①比色法 如果酶反應的產物可與特定的化學試劑反應而生成穩定的有色溶液，且生成顏色的深淺與產物的濃度在一定的範圍內有線性關係可用此法。如蛋白酶的活力測定：蛋白酶可水解酪蛋白，產生的酪氨酸可與福林試劑反應生成穩定的藍色化合物，在一定的濃度範圍內，所生成藍色化合物顏色的深淺與酪氨酸的量之間有線性關係，可用於定量測定。

徠②量氣法 主要用於有氣體產生的酶促反應。如氨基酸脫羧酶、脲酶的活力測定。產生的二氧化碳量可用特製的儀器如瓦氏呼吸儀測定之。根據氣體變化和時間的關係，即可求得酶反應的速度。

③滴定法 如果產物之一是自由的酸性物質可用此法。如脂肪酶催化脂肪水解，脂肪酸的增加量代表脂肪酶的活力。

④分光光度法 利用底物和產物光吸收性質的不同，可直接測定反應混合物中底物的減少量或產物的增加量。幾乎所有的氧化還原酶都使用該法測定。如還原型輔酶Ⅰ(NADH2)和輔酶Ⅱ(NADPH2)在340nm有吸收，而NAD和NADP在該波長下無吸收，脫氫酶類可用該法測定。該法測定迅速簡便，自動掃描分光光度計的使用對酶活力的快速準確的測定提供的極大的方便。

⑤放射測量法 是酶活力測定中較常用的一種方法。一般用放射性同位素標記底物，在反應進行到一定程度時，分離帶放射性同位素標記的產物並進行測定，就可測知反應進行的速度。常用的同位素有3H，14C，32P，35S，131I等。如脲酶，將底物尿素用14C標記，產生的帶放射性的CO2氣體可用標準計數法進行測定。

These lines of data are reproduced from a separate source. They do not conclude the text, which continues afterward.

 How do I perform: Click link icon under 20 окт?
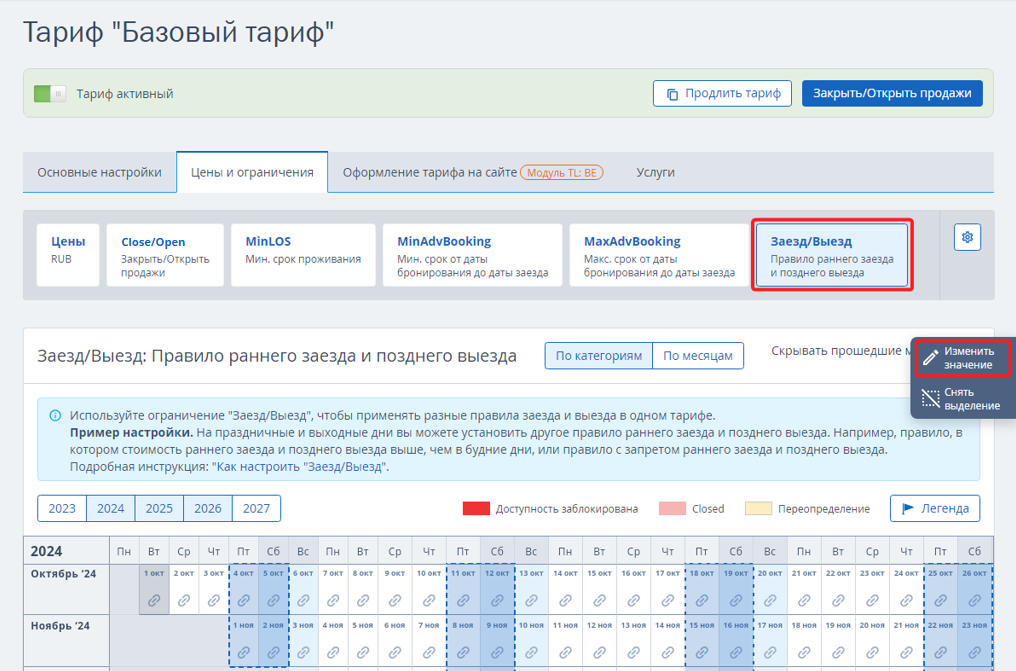[769, 601]
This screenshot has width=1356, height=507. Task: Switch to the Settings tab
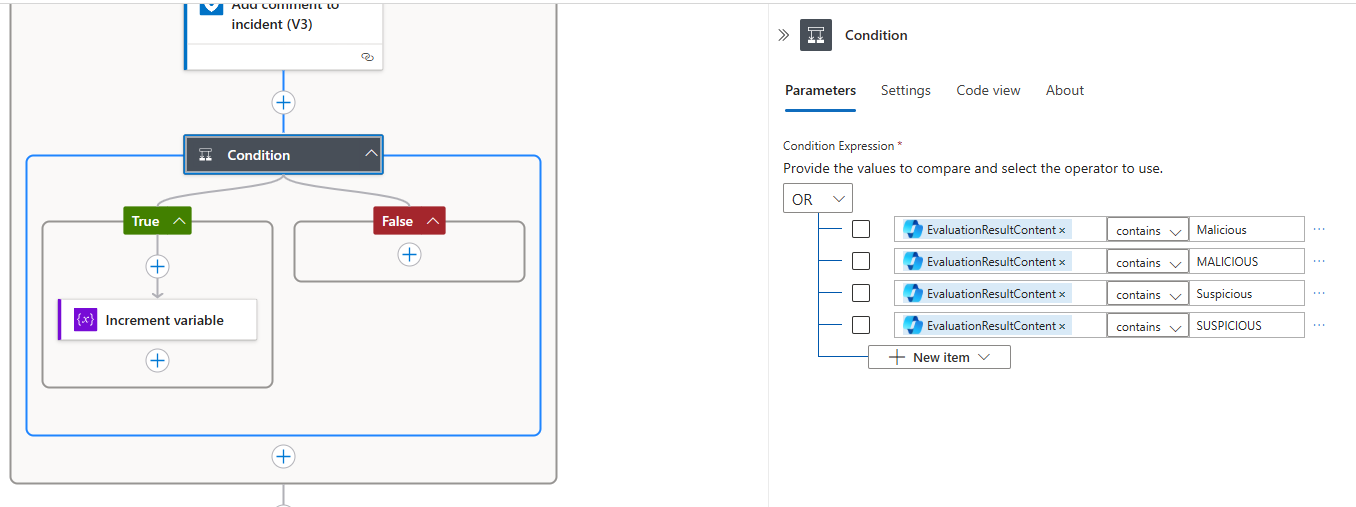pos(905,90)
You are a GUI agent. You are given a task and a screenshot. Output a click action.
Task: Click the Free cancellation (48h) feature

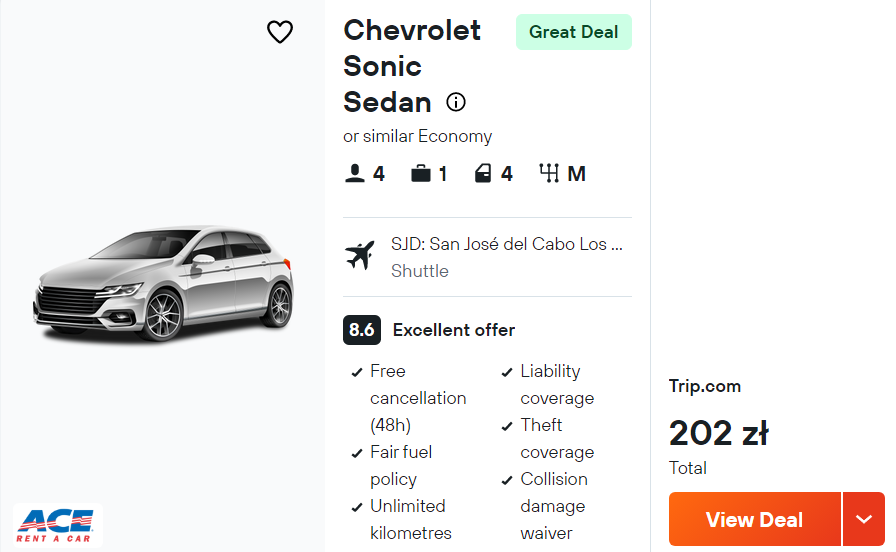(418, 398)
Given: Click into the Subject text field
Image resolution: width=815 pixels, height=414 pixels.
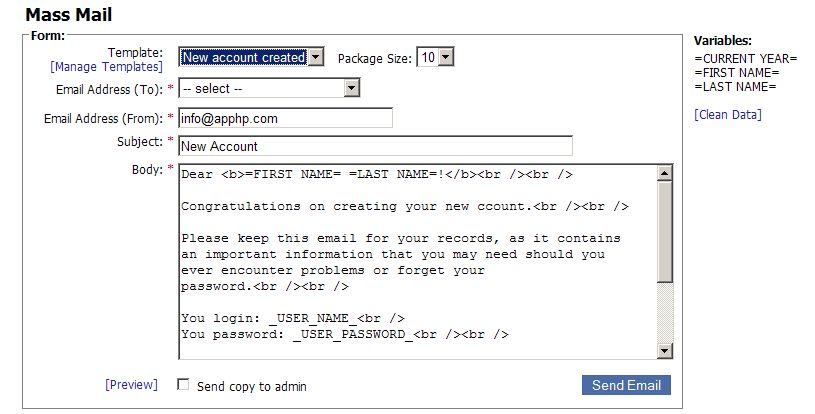Looking at the screenshot, I should (x=375, y=146).
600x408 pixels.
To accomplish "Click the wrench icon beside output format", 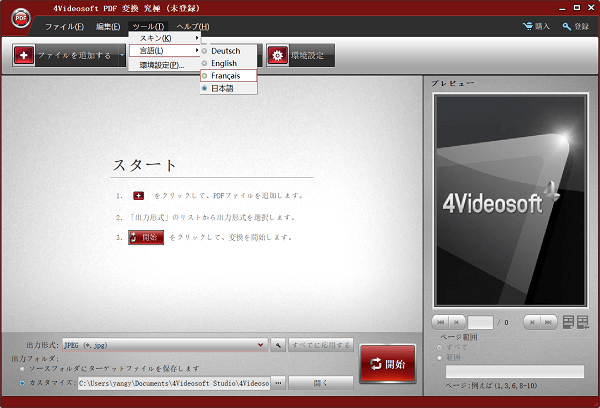I will tap(278, 345).
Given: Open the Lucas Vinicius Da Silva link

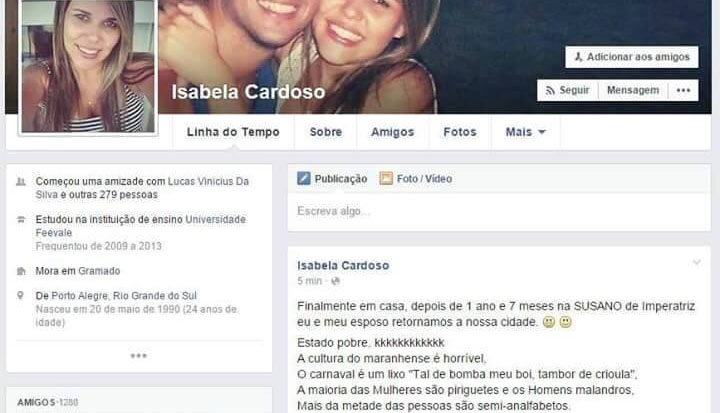Looking at the screenshot, I should [x=142, y=188].
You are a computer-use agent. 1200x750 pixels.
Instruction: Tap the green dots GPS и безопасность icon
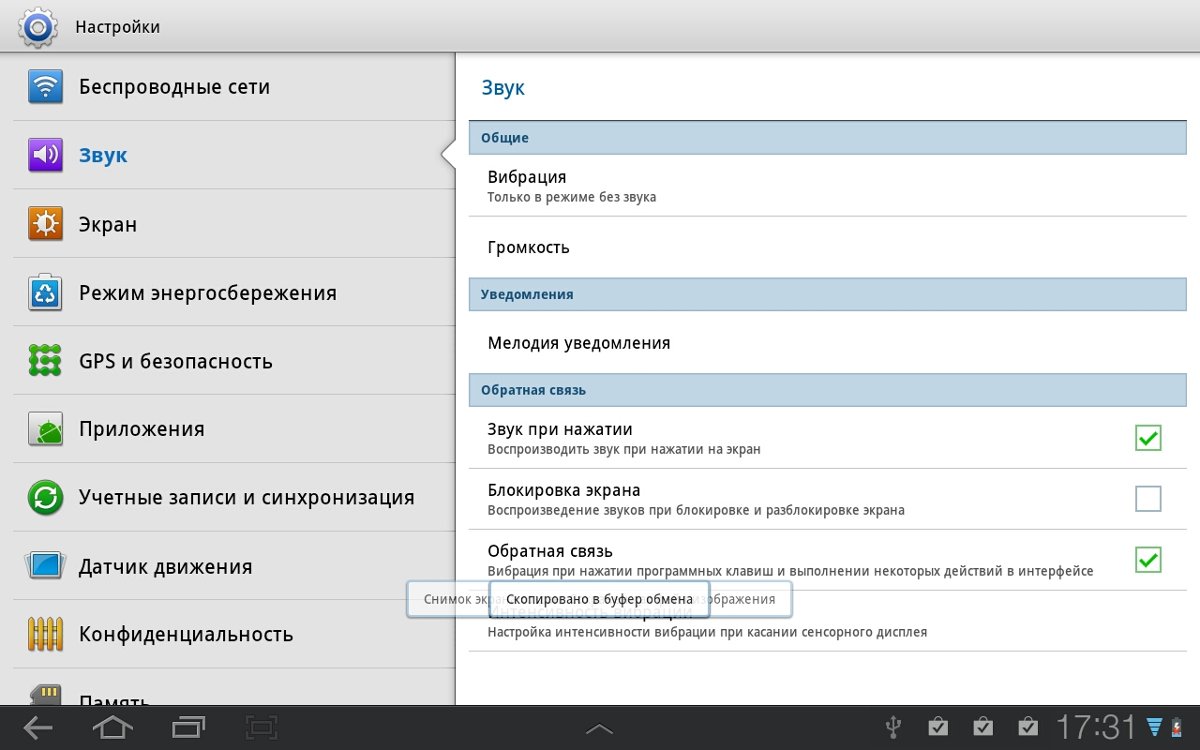click(45, 361)
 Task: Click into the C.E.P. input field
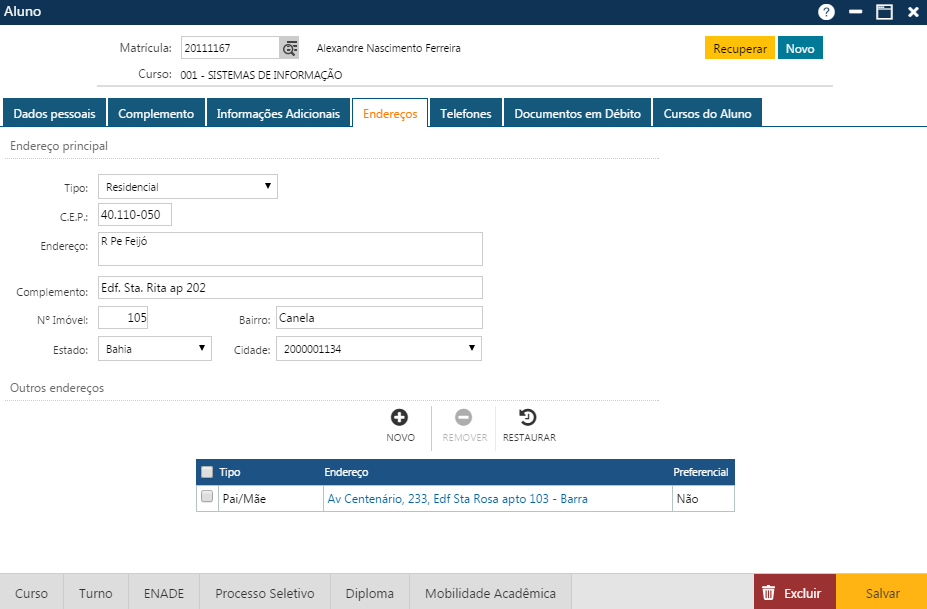pyautogui.click(x=135, y=215)
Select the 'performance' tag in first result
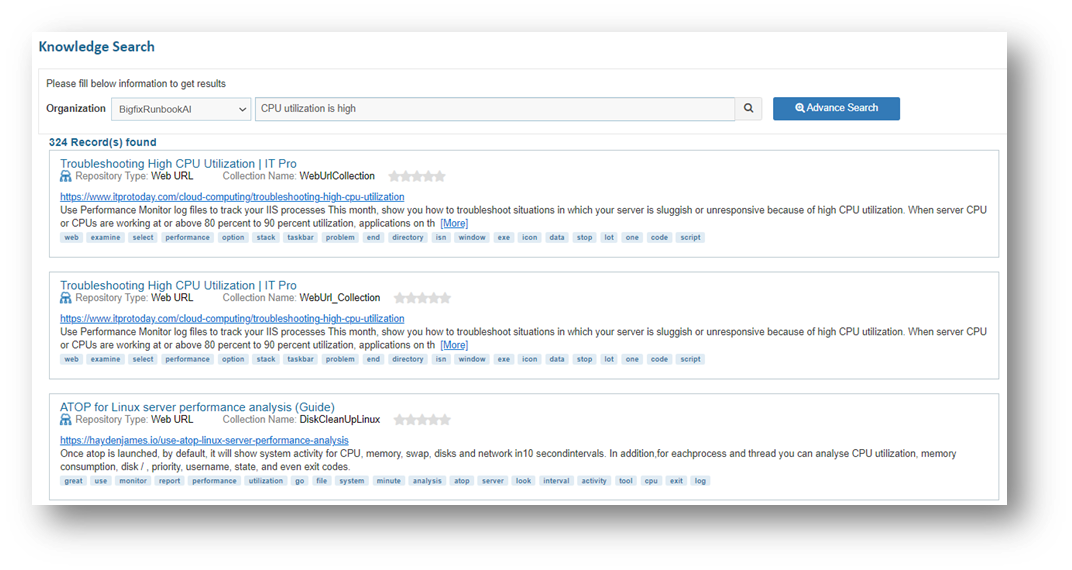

⑥酶偶聯分析 某些酶本身沒有合適的測定方法，但可偶聯另一個酶反應進行測定。其基本方法為：應用某一高度專一性的工具酶使被測酶反應能繼續進行到某一可直接連續且簡便準確測定階段的方法。如：被測E1反應的產物B是某一脫氫酶(E2)的底物，向反應體系中加入足量的脫氫酶和NAD+或NADPH+，使反應由A經B繼續進行到C，然後測定NADH或NADPH的特徵吸收光譜的變化，即可間接地測定E1的活力大小。如己糖激酶的活力測定即應用這一方法。注意：使用該法要求指示酶必須很純，且具有高度的專一性，以免干擾反應而給測定帶來麻煩。